→ **EXERCISE REQUIREMENTS**
Word for word, reproduce the data that follows.
==*==
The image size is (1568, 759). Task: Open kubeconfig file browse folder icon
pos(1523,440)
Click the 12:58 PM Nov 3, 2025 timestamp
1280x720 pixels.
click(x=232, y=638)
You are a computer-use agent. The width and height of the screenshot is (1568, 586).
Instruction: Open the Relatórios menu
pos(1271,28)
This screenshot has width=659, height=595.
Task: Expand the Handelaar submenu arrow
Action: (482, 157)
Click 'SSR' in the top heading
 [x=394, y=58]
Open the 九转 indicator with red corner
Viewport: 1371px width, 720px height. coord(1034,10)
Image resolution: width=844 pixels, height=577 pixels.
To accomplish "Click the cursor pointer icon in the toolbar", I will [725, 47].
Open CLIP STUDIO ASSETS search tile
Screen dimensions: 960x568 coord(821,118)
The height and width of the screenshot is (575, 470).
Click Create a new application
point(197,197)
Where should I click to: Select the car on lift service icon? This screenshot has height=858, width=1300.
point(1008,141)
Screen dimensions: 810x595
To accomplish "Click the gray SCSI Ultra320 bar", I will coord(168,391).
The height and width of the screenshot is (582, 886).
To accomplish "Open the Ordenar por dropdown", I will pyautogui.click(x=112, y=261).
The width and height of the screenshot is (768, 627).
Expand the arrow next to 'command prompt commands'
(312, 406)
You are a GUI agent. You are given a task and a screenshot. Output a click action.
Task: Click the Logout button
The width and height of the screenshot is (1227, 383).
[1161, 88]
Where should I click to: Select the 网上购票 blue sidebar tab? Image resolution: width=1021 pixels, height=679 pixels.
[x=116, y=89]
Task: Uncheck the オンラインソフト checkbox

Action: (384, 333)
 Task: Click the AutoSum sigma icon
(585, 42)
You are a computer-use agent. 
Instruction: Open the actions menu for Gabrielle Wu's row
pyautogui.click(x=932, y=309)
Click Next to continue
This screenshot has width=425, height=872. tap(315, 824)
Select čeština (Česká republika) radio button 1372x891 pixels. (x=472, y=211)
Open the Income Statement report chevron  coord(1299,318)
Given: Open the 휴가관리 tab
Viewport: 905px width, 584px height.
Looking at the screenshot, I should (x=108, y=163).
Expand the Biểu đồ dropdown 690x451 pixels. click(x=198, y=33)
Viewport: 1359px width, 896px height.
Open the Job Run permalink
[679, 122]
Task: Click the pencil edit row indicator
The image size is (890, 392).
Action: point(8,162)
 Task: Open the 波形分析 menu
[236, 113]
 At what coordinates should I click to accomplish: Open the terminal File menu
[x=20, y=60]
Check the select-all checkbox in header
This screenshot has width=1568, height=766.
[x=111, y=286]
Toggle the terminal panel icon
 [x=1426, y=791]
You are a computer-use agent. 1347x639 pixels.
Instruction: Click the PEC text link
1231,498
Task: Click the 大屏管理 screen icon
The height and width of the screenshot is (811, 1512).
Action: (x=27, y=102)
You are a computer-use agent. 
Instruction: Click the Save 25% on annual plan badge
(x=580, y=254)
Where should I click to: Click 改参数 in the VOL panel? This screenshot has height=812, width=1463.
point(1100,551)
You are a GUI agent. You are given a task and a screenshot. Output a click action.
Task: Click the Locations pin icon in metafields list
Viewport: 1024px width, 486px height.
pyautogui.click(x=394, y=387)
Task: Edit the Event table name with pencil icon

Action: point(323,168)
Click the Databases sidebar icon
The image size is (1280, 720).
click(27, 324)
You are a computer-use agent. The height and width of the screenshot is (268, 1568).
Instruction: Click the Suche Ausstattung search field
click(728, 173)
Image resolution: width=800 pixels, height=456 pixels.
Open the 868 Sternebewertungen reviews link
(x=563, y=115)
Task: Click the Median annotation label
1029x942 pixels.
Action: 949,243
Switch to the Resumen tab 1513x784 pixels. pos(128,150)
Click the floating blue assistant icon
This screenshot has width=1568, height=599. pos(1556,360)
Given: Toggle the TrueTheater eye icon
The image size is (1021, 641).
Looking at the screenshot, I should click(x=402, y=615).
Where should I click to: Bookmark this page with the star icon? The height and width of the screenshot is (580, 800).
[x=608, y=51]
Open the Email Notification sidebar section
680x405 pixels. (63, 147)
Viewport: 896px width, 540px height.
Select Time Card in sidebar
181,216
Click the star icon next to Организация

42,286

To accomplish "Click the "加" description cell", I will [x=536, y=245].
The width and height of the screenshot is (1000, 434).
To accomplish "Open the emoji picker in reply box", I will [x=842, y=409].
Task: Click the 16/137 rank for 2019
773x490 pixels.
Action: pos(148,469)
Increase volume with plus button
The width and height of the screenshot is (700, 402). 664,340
==*==
→ **ANSWER FOR THE TASK**
The image size is (1568, 759). Task: Open kubeconfig file browse folder icon
pos(1523,440)
Click the 12:58 PM Nov 3, 2025 timestamp
1280x720 pixels.
click(x=232, y=638)
You are a computer-use agent. The width and height of the screenshot is (1568, 586).
Instruction: Open the Relatórios menu
pos(1271,28)
This screenshot has width=659, height=595.
Task: Expand the Handelaar submenu arrow
Action: (482, 157)
Click 'SSR' in the top heading
 [x=394, y=58]
Open the 九转 indicator with red corner
Viewport: 1371px width, 720px height. coord(1034,10)
Image resolution: width=844 pixels, height=577 pixels.
To accomplish "Click the cursor pointer icon in the toolbar", I will [725, 47].
Open CLIP STUDIO ASSETS search tile
Screen dimensions: 960x568 coord(821,118)
The height and width of the screenshot is (575, 470).
Click Create a new application
point(197,197)
Where should I click to: Select the car on lift service icon? This screenshot has height=858, width=1300.
point(1008,141)
Screen dimensions: 810x595
To accomplish "Click the gray SCSI Ultra320 bar", I will coord(168,391).
The height and width of the screenshot is (582, 886).
To accomplish "Open the Ordenar por dropdown", I will pyautogui.click(x=112, y=261).
The width and height of the screenshot is (768, 627).
Expand the arrow next to 'command prompt commands'
(312, 406)
You are a GUI agent. You are given a task and a screenshot. Output a click action.
Task: Click the Logout button
The width and height of the screenshot is (1227, 383).
[1161, 88]
Where should I click to: Select the 网上购票 blue sidebar tab? Image resolution: width=1021 pixels, height=679 pixels.
[x=116, y=89]
Task: Uncheck the オンラインソフト checkbox

Action: (384, 333)
 Task: Click the AutoSum sigma icon
(585, 42)
You are a computer-use agent. 
Instruction: Open the actions menu for Gabrielle Wu's row
pyautogui.click(x=932, y=309)
Click Next to continue
This screenshot has width=425, height=872. tap(315, 824)
Select čeština (Česká republika) radio button 1372x891 pixels. (x=472, y=211)
Open the Income Statement report chevron  coord(1299,318)
Given: Open the 휴가관리 tab
Viewport: 905px width, 584px height.
Looking at the screenshot, I should (x=108, y=163).
Expand the Biểu đồ dropdown 690x451 pixels. click(x=198, y=33)
Viewport: 1359px width, 896px height.
Open the Job Run permalink
[679, 122]
Task: Click the pencil edit row indicator
The image size is (890, 392).
Action: point(8,162)
 Task: Open the 波形分析 menu
[236, 113]
 At what coordinates should I click to accomplish: Open the terminal File menu
[x=20, y=60]
Check the select-all checkbox in header
This screenshot has width=1568, height=766.
[x=111, y=286]
Toggle the terminal panel icon
 [x=1426, y=791]
You are a computer-use agent. 1347x639 pixels.
Instruction: Click the PEC text link
1231,498
Task: Click the 大屏管理 screen icon
The height and width of the screenshot is (811, 1512).
Action: (x=27, y=102)
You are a computer-use agent. 
Instruction: Click the Save 25% on annual plan badge
(x=580, y=254)
Where should I click to: Click 改参数 in the VOL panel? This screenshot has height=812, width=1463.
point(1100,551)
You are a GUI agent. You are given a task and a screenshot. Output a click action.
Task: Click the Locations pin icon in metafields list
Viewport: 1024px width, 486px height.
pyautogui.click(x=394, y=387)
Task: Edit the Event table name with pencil icon

Action: point(323,168)
Click the Databases sidebar icon
The image size is (1280, 720).
click(27, 324)
You are a computer-use agent. The height and width of the screenshot is (268, 1568).
Instruction: Click the Suche Ausstattung search field
click(728, 173)
Image resolution: width=800 pixels, height=456 pixels.
Open the 868 Sternebewertungen reviews link
(x=563, y=115)
Task: Click the Median annotation label
1029x942 pixels.
Action: 949,243
Switch to the Resumen tab 1513x784 pixels. pos(128,150)
Click the floating blue assistant icon
This screenshot has width=1568, height=599. pos(1556,360)
Given: Toggle the TrueTheater eye icon
The image size is (1021, 641).
Looking at the screenshot, I should click(x=402, y=615).
Where should I click to: Bookmark this page with the star icon? The height and width of the screenshot is (580, 800).
[x=608, y=51]
Open the Email Notification sidebar section
680x405 pixels. (63, 147)
Viewport: 896px width, 540px height.
Select Time Card in sidebar
181,216
Click the star icon next to Организация

42,286

To accomplish "Click the "加" description cell", I will [x=536, y=245].
The width and height of the screenshot is (1000, 434).
To accomplish "Open the emoji picker in reply box", I will [x=842, y=409].
Task: Click the 16/137 rank for 2019
773x490 pixels.
Action: pos(148,469)
Increase volume with plus button
The width and height of the screenshot is (700, 402). 664,340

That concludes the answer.